Aniden oluşan olaylar, terör, şehitler, sürekli olan depremler, bir gecede yok olan binalar, aniden el değiştiren dev şirketler, hiç ortada yokken oluşan firma ortaklıkları, gücün el değiştirmesi, hiç olmaz denen olayların mucizevi bir şekilde oluvermesi, savaşlar, boşanmalar, evlilikler, intiharlar, şok edici ölümler, eşini, öz evladını katleden insanlar, kazalar, yangınlar, seller, doğumlar, maalesef bazı hayvan türlerinin neslinin tükenmesi, mevsimlerdeki normal dışı sapmalar, yeni uzay çalışmaları, yeni buluşlar, Cern’deki deney, tıptaki gelişimler, organ ve yüz nakilleri vs. yazarken ilk üç saniyede aklıma gelenler sadece…

Ben çok düşünürüm böyle şeyleri. Olayları birbirine bağlarım ve dönüşümlerini izlerim. Belki siz de öylesinizdir ya da iş yaşamının yoğunluğundan bazen atlayabiliyorsunuzdur doğal olarak. Peki sonra ne olacak?
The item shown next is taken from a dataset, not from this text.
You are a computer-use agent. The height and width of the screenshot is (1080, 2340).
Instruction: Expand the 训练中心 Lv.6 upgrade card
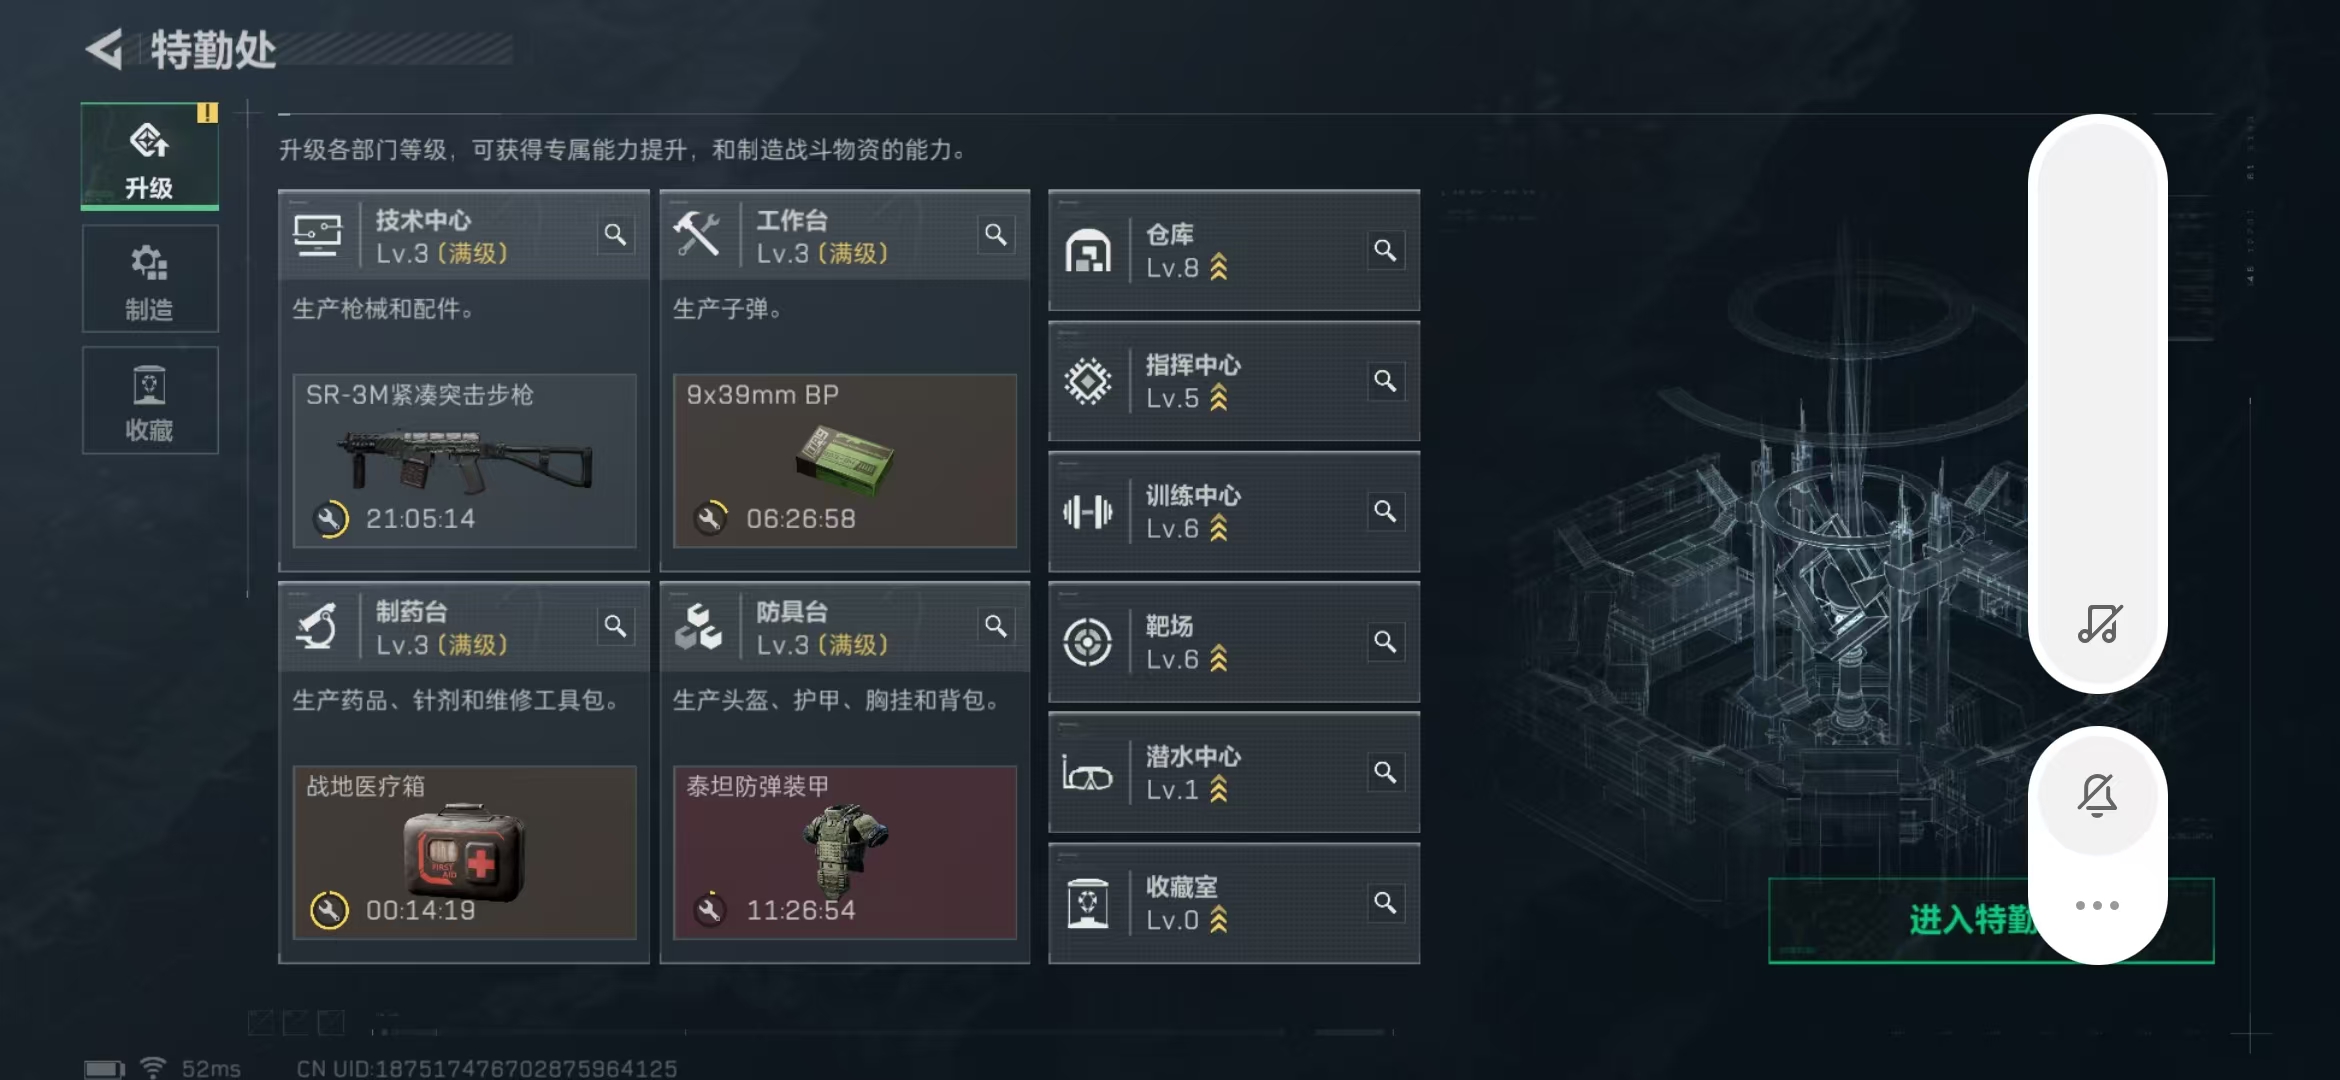[x=1234, y=512]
Dünya böyle, çünkü “BİZ” böyleyiz
Şu olacak; yaşanan her şey ama her şey, belli bir sistem, nizam ve düzen halinde işliyor. Tek bir olay dahi tesadüfi değil.
Zaten tesadüf diye bir şey yoktur, hazırlanmış ortamlar vardır sadece.

Yaşanan her olay insanın evrimi için. İyi ya da kötü olay diye bir ayrım yok. Olayın kendisi var sadece. Kendisi ve o olaydan alınacak dersler, çıkarılacak sonuçlar ve bunların bütüne faydalı şekilde anlamlandırılması.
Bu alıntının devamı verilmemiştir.